[Opening SUPPLIED ENTRIES section]

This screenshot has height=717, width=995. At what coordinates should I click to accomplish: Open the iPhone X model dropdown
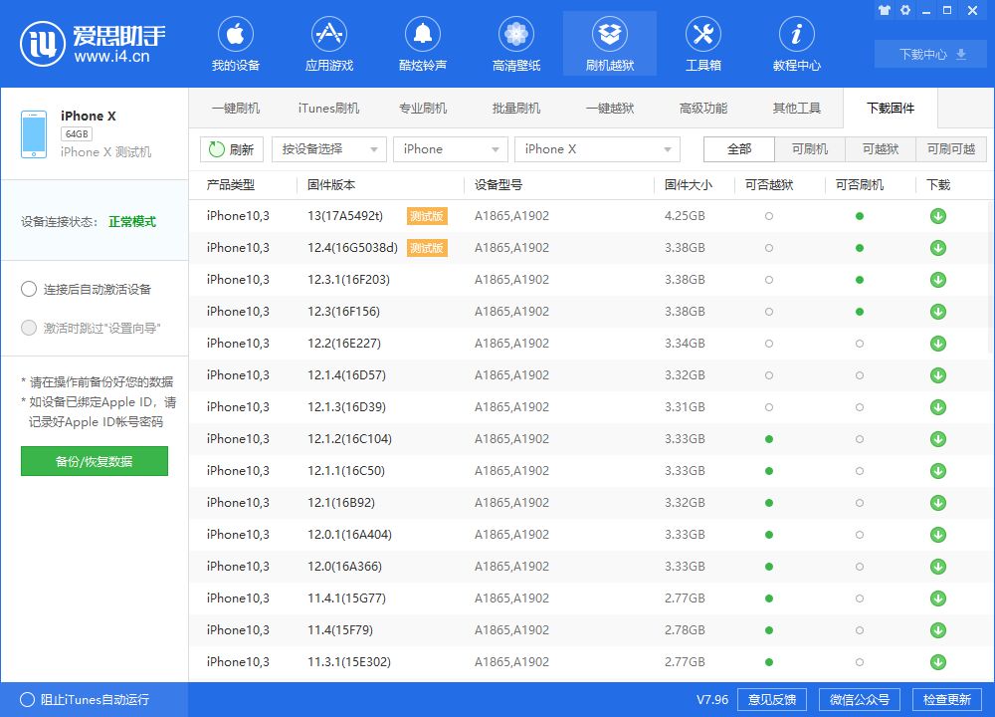(x=597, y=149)

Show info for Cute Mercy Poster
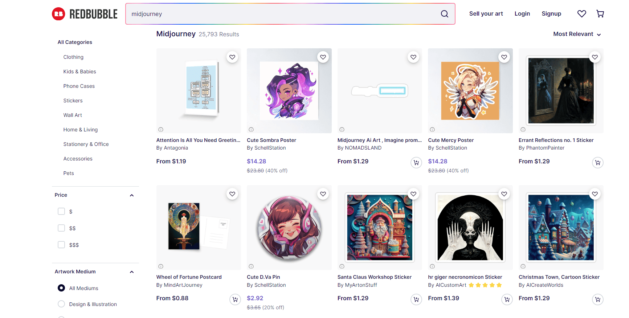tap(432, 130)
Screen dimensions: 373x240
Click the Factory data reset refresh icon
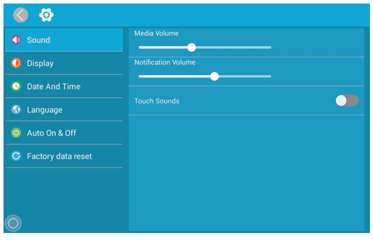click(16, 156)
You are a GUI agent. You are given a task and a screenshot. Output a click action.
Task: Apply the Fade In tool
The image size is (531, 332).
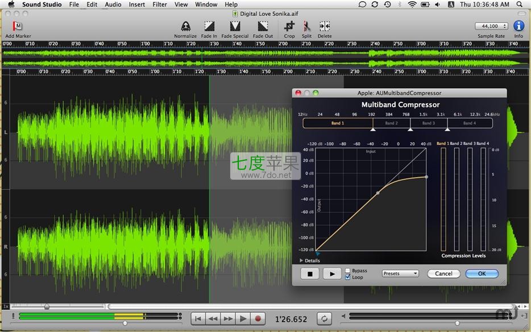(209, 27)
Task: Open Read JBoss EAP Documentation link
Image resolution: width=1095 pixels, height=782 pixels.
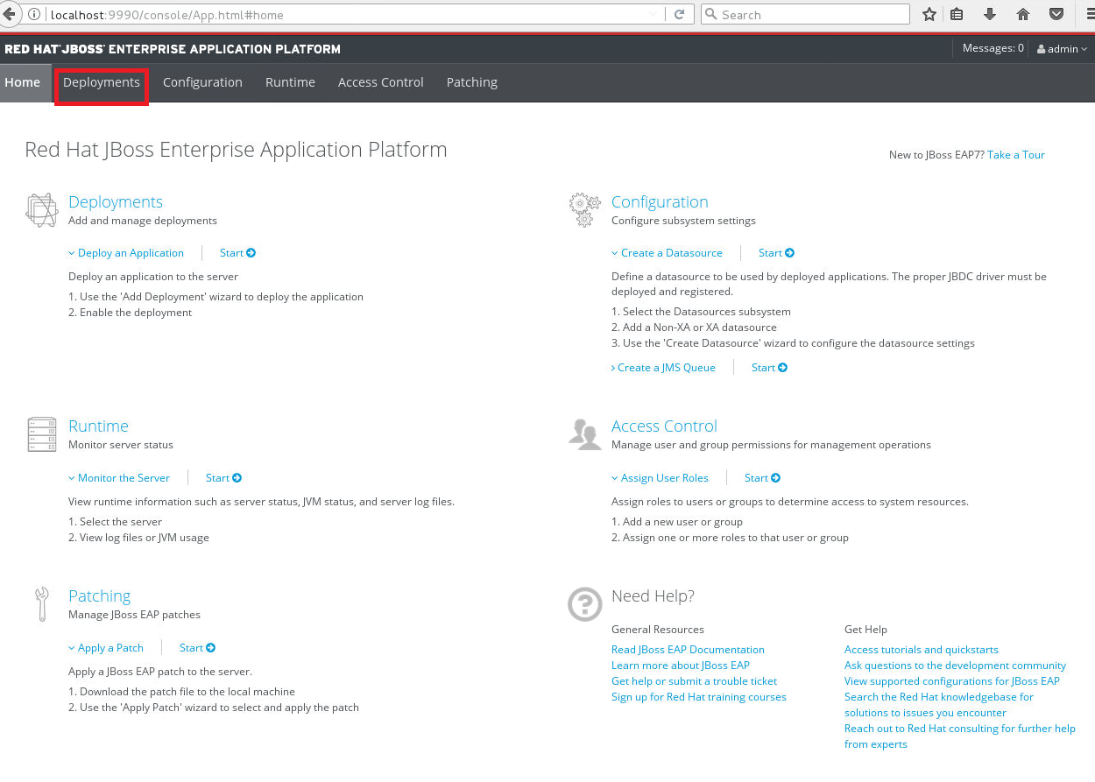Action: [x=688, y=649]
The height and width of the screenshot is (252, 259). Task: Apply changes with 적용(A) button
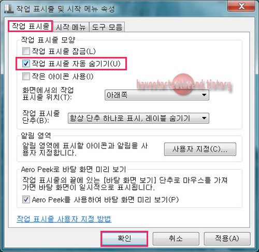click(x=227, y=239)
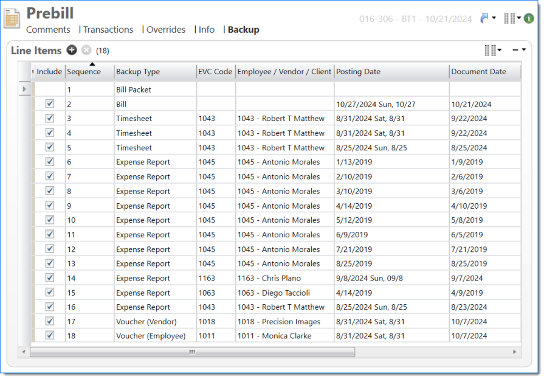Click the add line item plus icon
Viewport: 544px width, 379px height.
[72, 50]
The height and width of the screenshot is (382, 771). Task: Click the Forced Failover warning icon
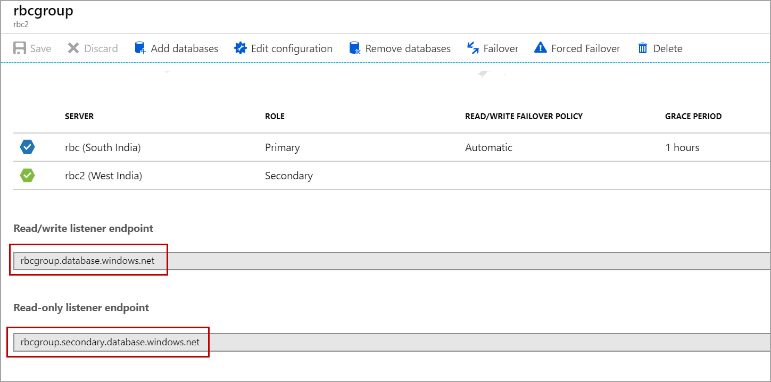pos(541,48)
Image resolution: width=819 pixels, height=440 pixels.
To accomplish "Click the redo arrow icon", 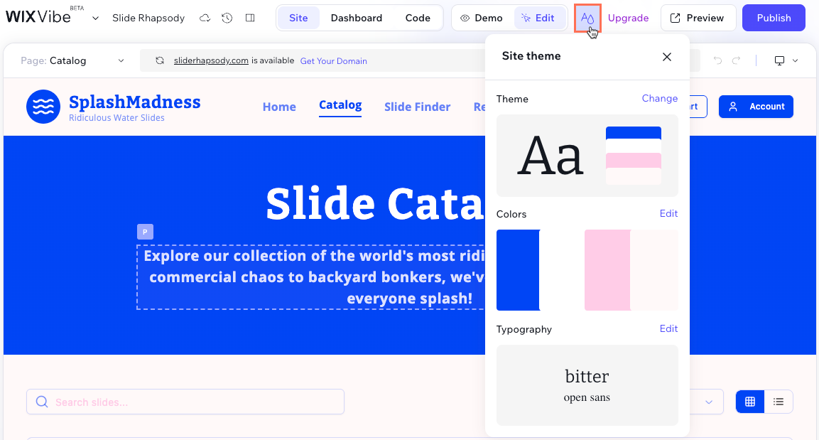I will tap(737, 61).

[Closing SUPPLIED ENTRIES section]

■ TASK REQUIREMENTS ■
Leaving every picture behind, retype the entries above exactly, from the first line through the line with "Screen dimensions: 373x240", and stop there.

■ EXPECTED OUTPUT ■
This screenshot has height=717, width=995. At what coordinates should I click to accomplish: Open the iPhone X model dropdown
(x=597, y=149)

Show info for Cute Mercy Poster
tap(432, 130)
Screen dimensions: 373x240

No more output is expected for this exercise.